In yesterday’s FOMC Statement Preview report, we noted that we weren’t anticipating any earth-shattering revelations but that traders could still see some volatility depending on how the central bank characterized the Q1 slowdown and any comments about the future trajectory of interest rates. As we suspected, this month’s changes were more tweaks than anything, but at the margin the Fed was more hawkish than the market was expecting.
Key Headlines from Today’s FOMC Statement (emphasis mine):
- Winter slowdown partly reflects 'transitory factors'
- FOMC still sees inflation rising toward 2% in medium term
- No mention of the strength in the US dollar
- No comments about the likelihood of a June rate hike (hawkish)
- Risks to outlook seen as “nearly balanced”
- Job market could continue to improve “with appropriate policy accommodation.”
- The pace of job gains moderated
- Measures of labor market slack were little changed
As astute readers will note, there’s not too much in the way of novel headlines to mull over in today’s statement.
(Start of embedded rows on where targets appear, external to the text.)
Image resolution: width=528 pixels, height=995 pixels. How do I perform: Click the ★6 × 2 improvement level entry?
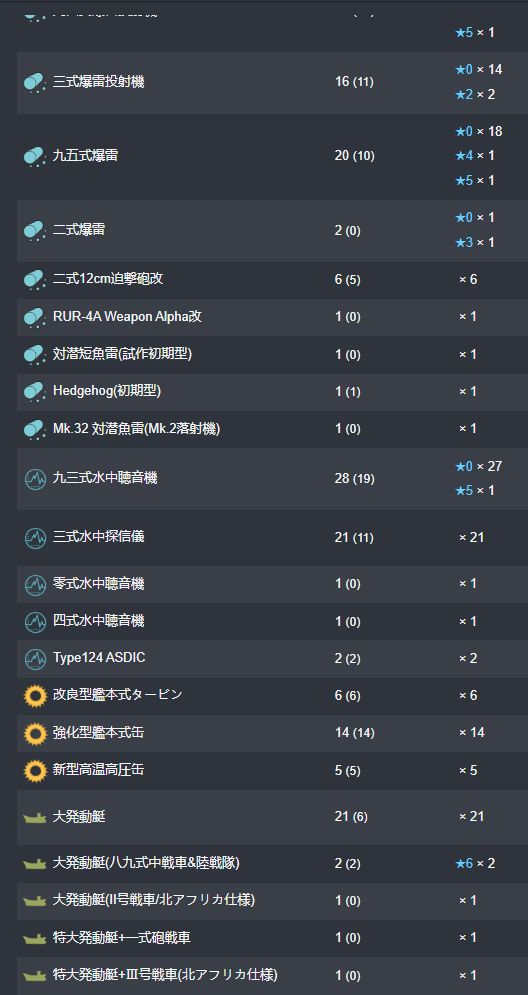475,863
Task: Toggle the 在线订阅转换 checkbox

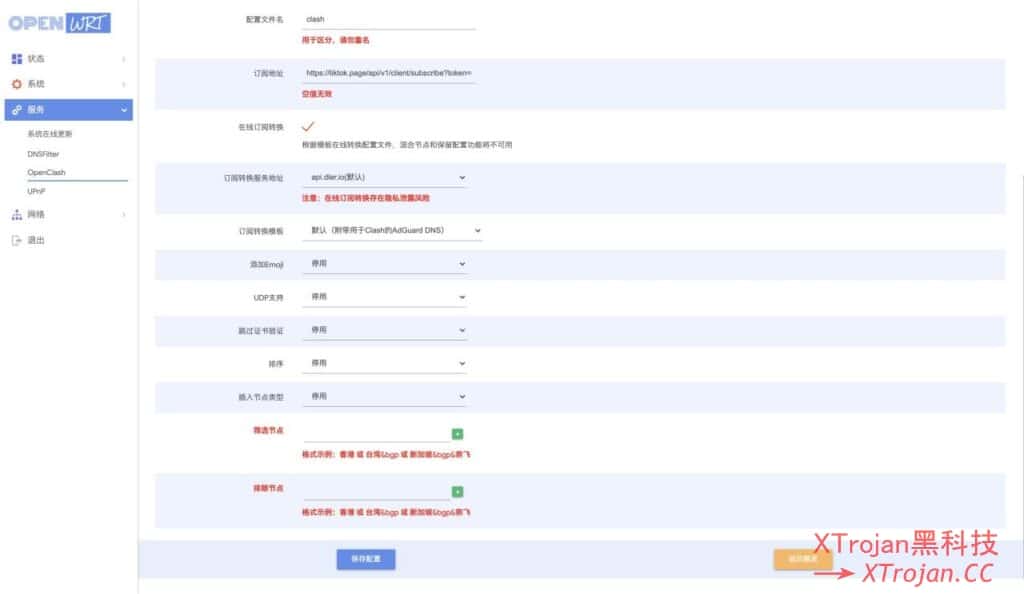Action: [307, 128]
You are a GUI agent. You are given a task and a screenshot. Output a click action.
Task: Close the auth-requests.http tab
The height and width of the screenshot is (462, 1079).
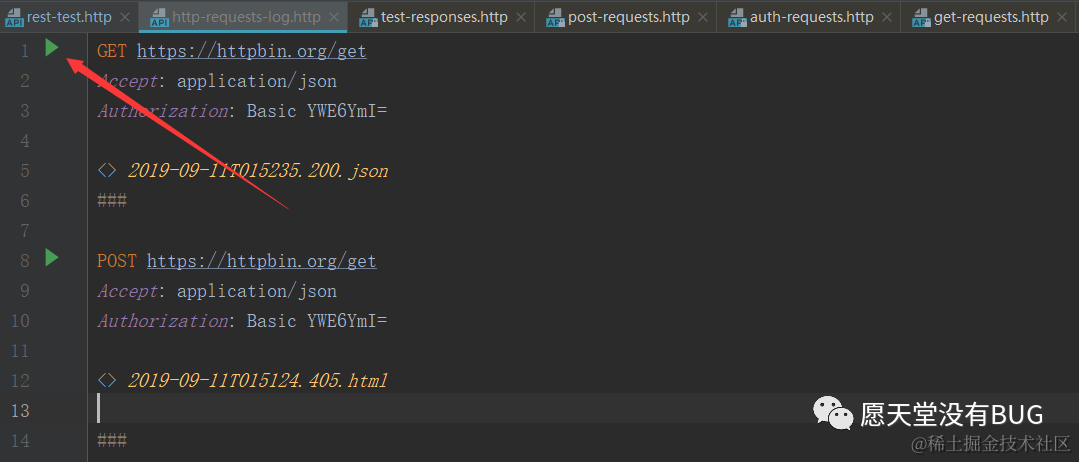887,17
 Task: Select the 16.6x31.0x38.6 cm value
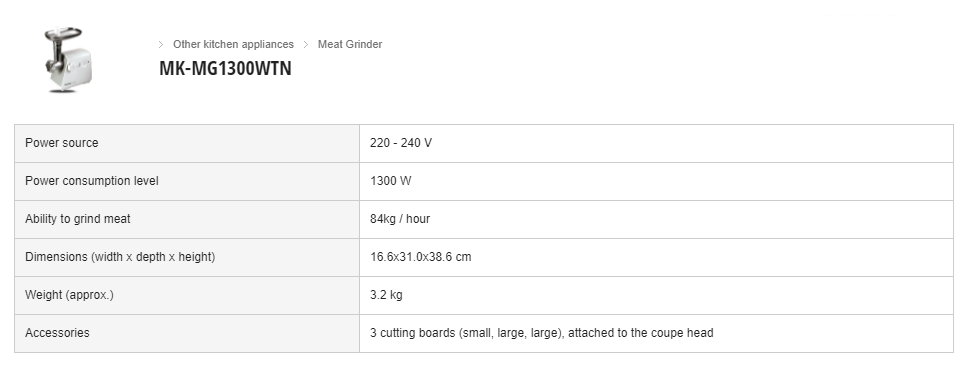point(420,257)
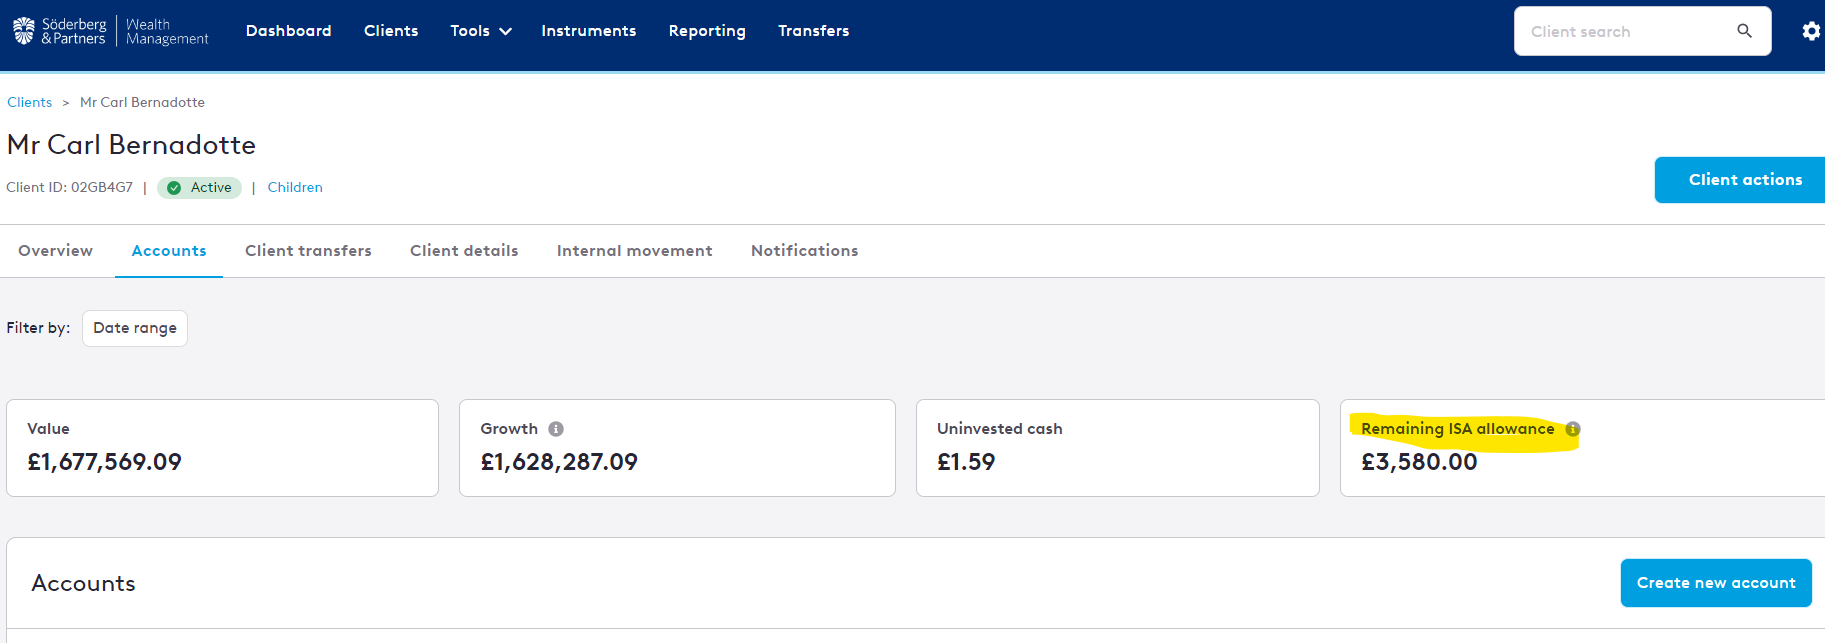Go to the Dashboard menu item
The width and height of the screenshot is (1825, 643).
click(x=288, y=31)
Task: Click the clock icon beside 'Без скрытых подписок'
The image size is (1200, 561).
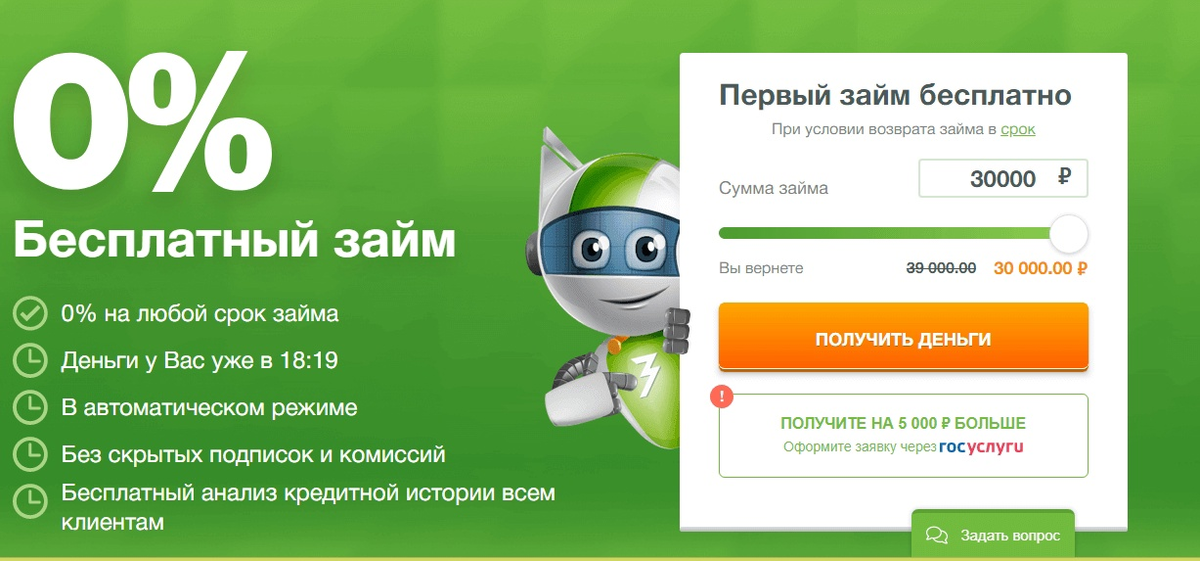Action: coord(30,454)
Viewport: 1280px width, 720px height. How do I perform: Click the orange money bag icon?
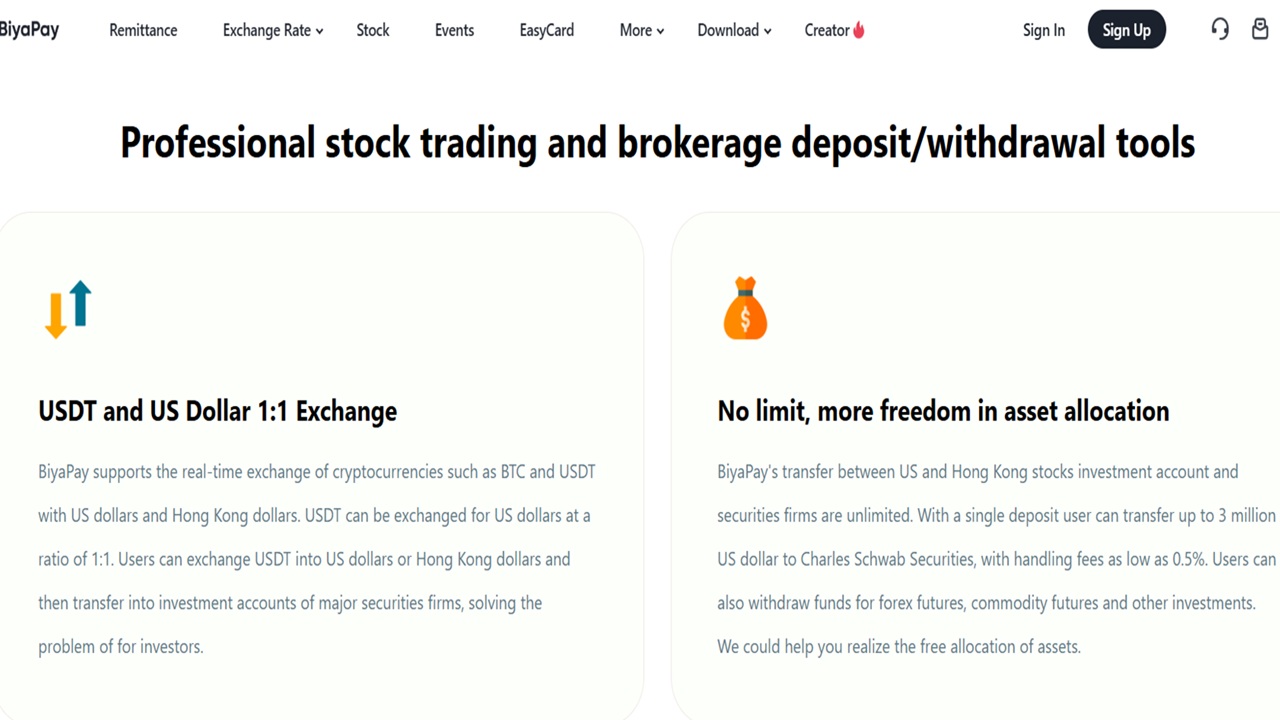coord(745,309)
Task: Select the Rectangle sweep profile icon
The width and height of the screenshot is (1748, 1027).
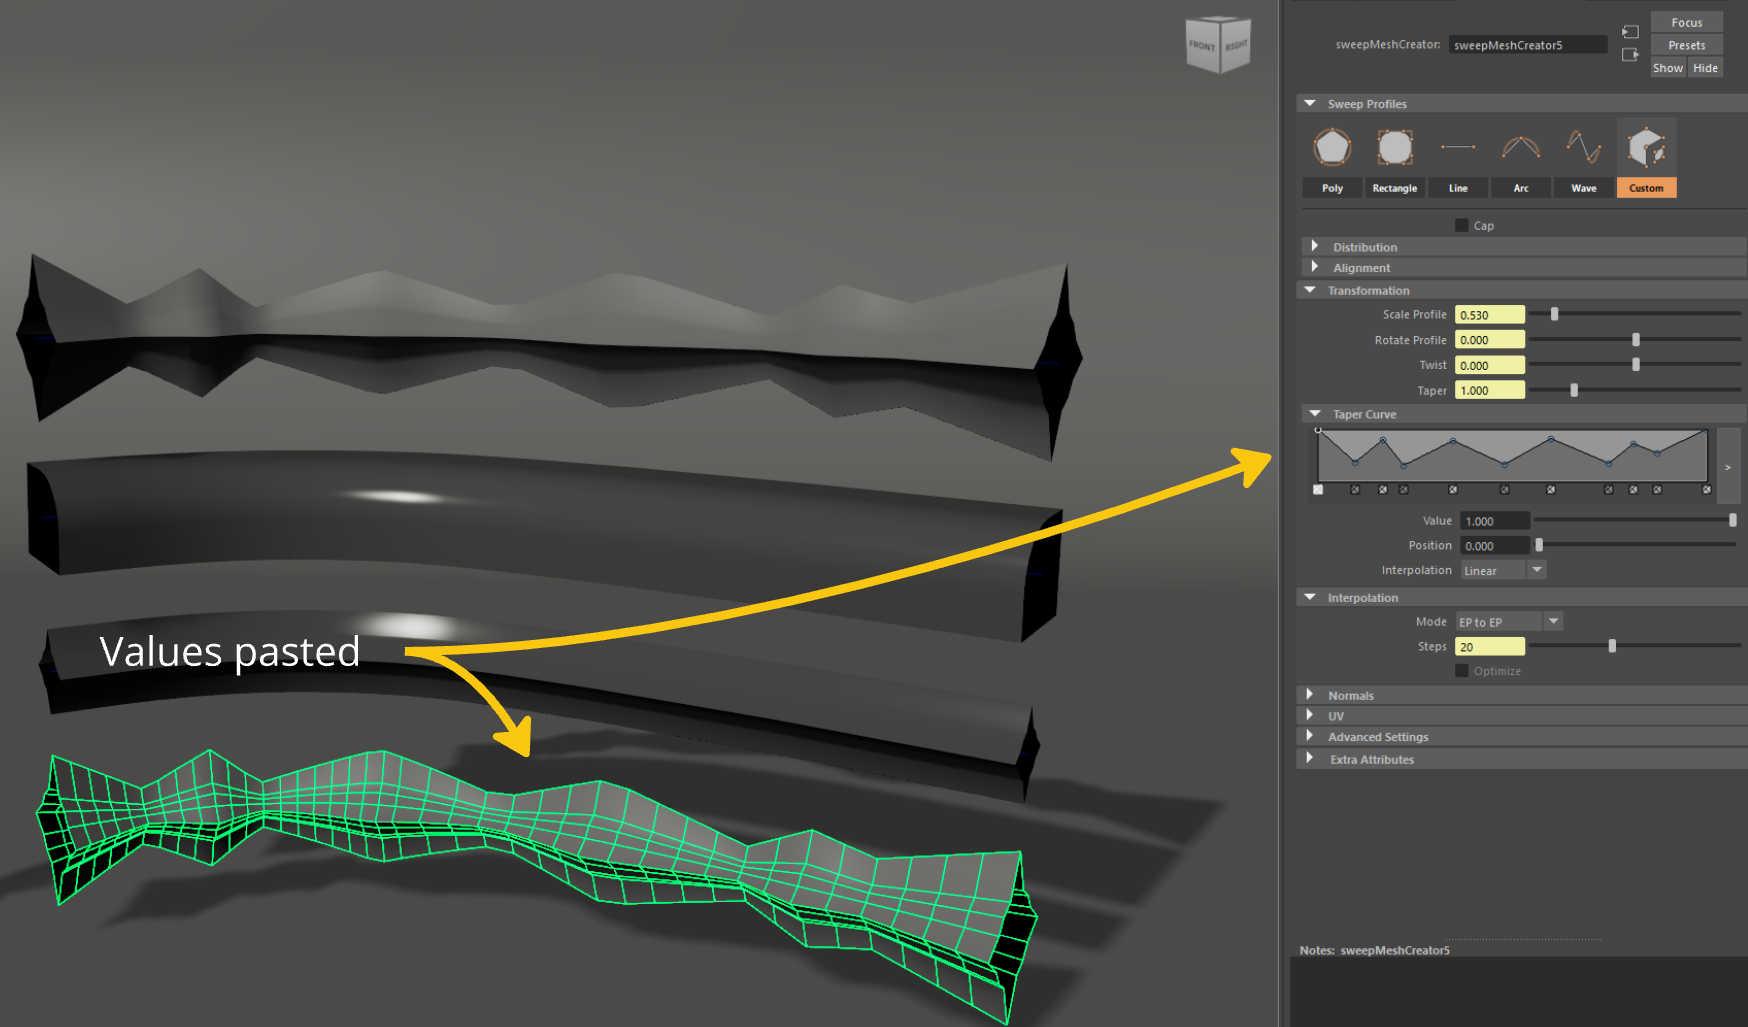Action: 1394,149
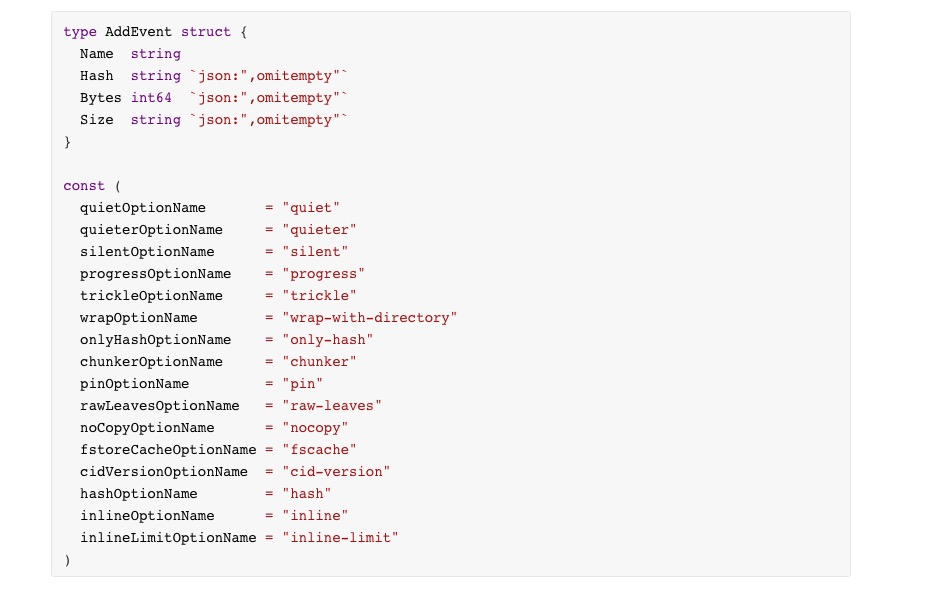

In fact, today’s Fed Statement is more notable for what the central bank didn’t say than for what it did: based on the statement, there were no signs of panic over the Q1 slowdown, nor was there any mention of the negative impact of the recent strength in the dollar. Therefore, it appears that the central bank still intends to raise interest rates in the coming months, though we remain of the view that a June rate hike is a long shot.
As ever, the market reaction can be more revealing than the opaque comments of the central bank itself because it reveals what traders were expecting. In this case, it looks like this morning’s surge in the US dollar may have gotten a bit ahead of itself, with EURUSD down nearly 100 pips from its pre-FOMC levels to trade back near the 1.1100 level, though the bias on the pair is still higher as long as it holds above previous-resistance-turned-support in the 1.1000-1.1050 zone. Meanwhile, US stocks moderated their losses, with the S&P 500 now off just 5 points to 2110 after dipping below 2100 earlier. US 10-year bond yields are essentially unchanged at 2.05%.